VRA Investment Update: The Rubber Band, Stretched Too Far. Semis; Extreme Oversold on Steroids.

Good Thursday morning all. 

Following last Friday's jobs report the markets moved sharply higher, only to give up all of its gains and then close lower by 1% across the board on concerns that Russia would cut off European gas supplies (which happened). However, its my view that this news is baked in the “fear cake”….another “buy the rumor sell the news” event that we believe will send this market higher from here.

Folks, everyone is SO bearish on Europe…and frankly the US as well…that I’ll be surprised if we see much more downside from here.

Did you see the massive rallies throughout Europe over the weekend, protesting high gas prices, giving more money to Ukraine and the war itself? Major support is building for Russia. The people of Europe have seen enough. Let’s see if it makes a difference. This was all over social media throughout the UK over the weekend. We feel your pain, UK.

Two points on US Markets

1) no, the US is not in recession. Just not possible with unemployment rate of 3.7% and more than 300k jobs being produced.

2) yes, we can absolutely expect unemployment to rise, but not by as much as the permabears expect. The Trump Economic Miracle is still in place. It was constructed to power the US economy for more than a decade, and with Trumps tax cuts and deregulation still in place (yes, most of Trumps economic policies are still intact) and his anti-China, America First policies still bringing China to their knees and the “reshoring” of US jobs a VERY real thing, the gloom and doomers still have it wrong on the US economy. 

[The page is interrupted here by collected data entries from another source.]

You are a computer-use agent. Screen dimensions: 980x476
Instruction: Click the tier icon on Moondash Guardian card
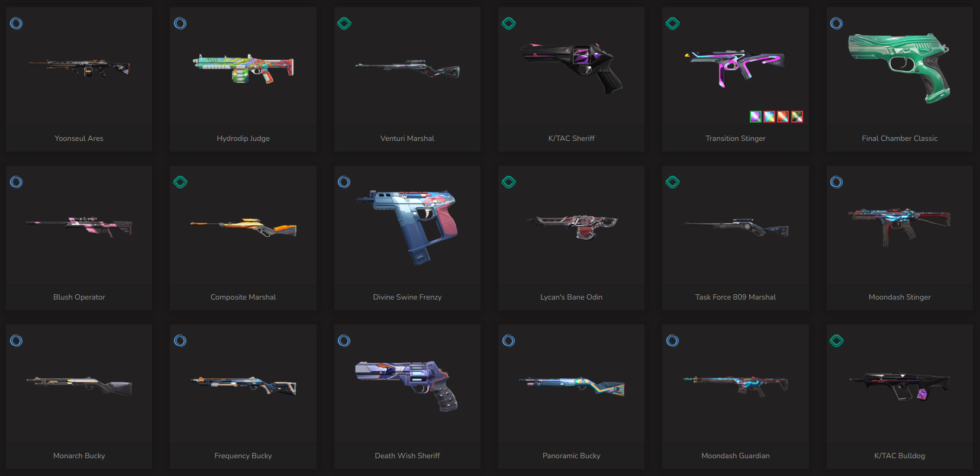click(672, 341)
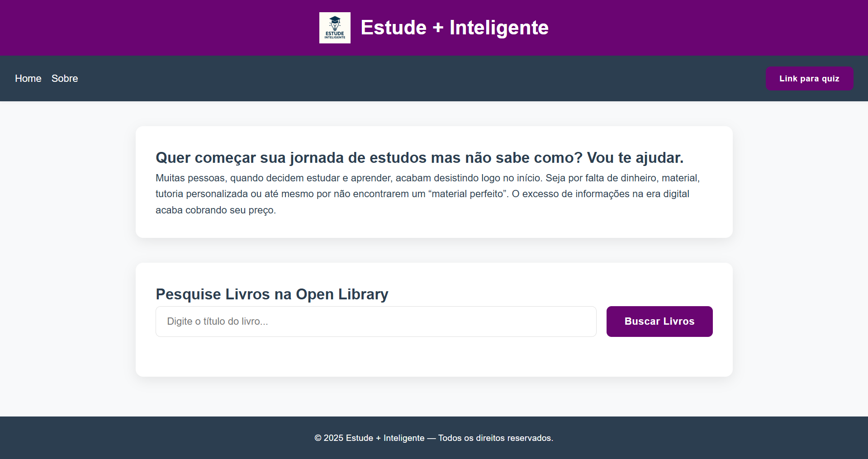Click the copyright symbol in the footer
868x459 pixels.
[318, 438]
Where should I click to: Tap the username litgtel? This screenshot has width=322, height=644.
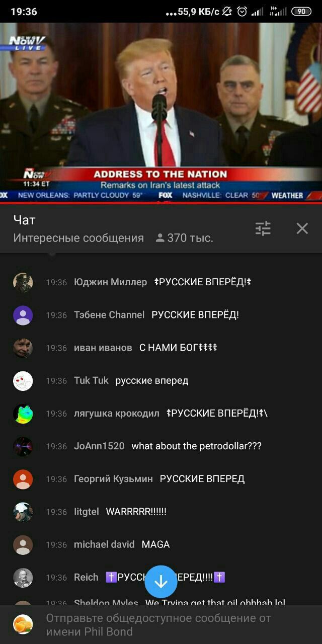pyautogui.click(x=87, y=512)
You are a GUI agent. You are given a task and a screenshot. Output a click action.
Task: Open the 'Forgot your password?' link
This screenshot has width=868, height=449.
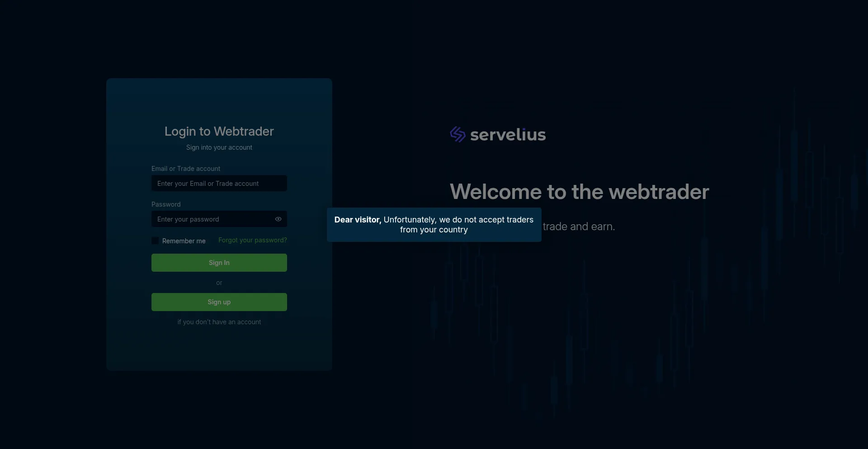(x=252, y=240)
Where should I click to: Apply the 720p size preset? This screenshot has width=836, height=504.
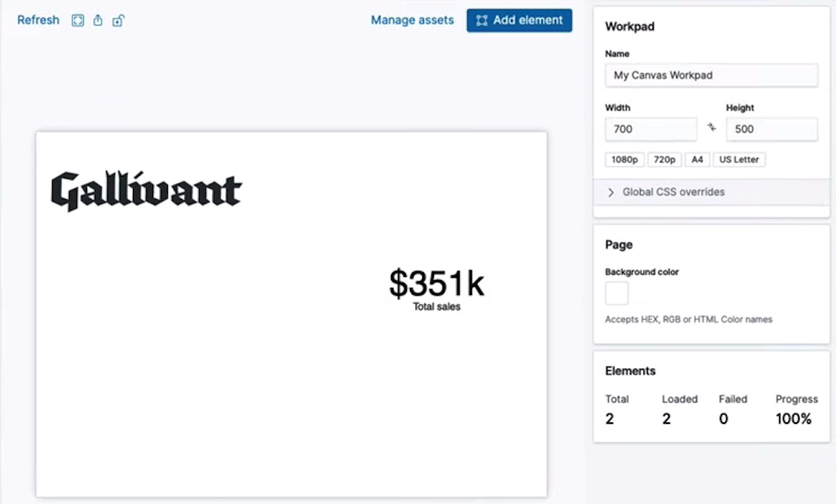(664, 159)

Caveat; yes, we have an America-hating President that was installed in 2020. God knows hes doing everything possible to tear down the economic miracle that Trump built, but if his address to the nation last week is any indication, no one is listening. When even your besties in MSM refuse to carry your prime time address, you know your reign is ending. Imagine that; when you call half the country domestic terrorists and threaten the use of F-15’s against them, that message actually turns people off. What an absolute loser.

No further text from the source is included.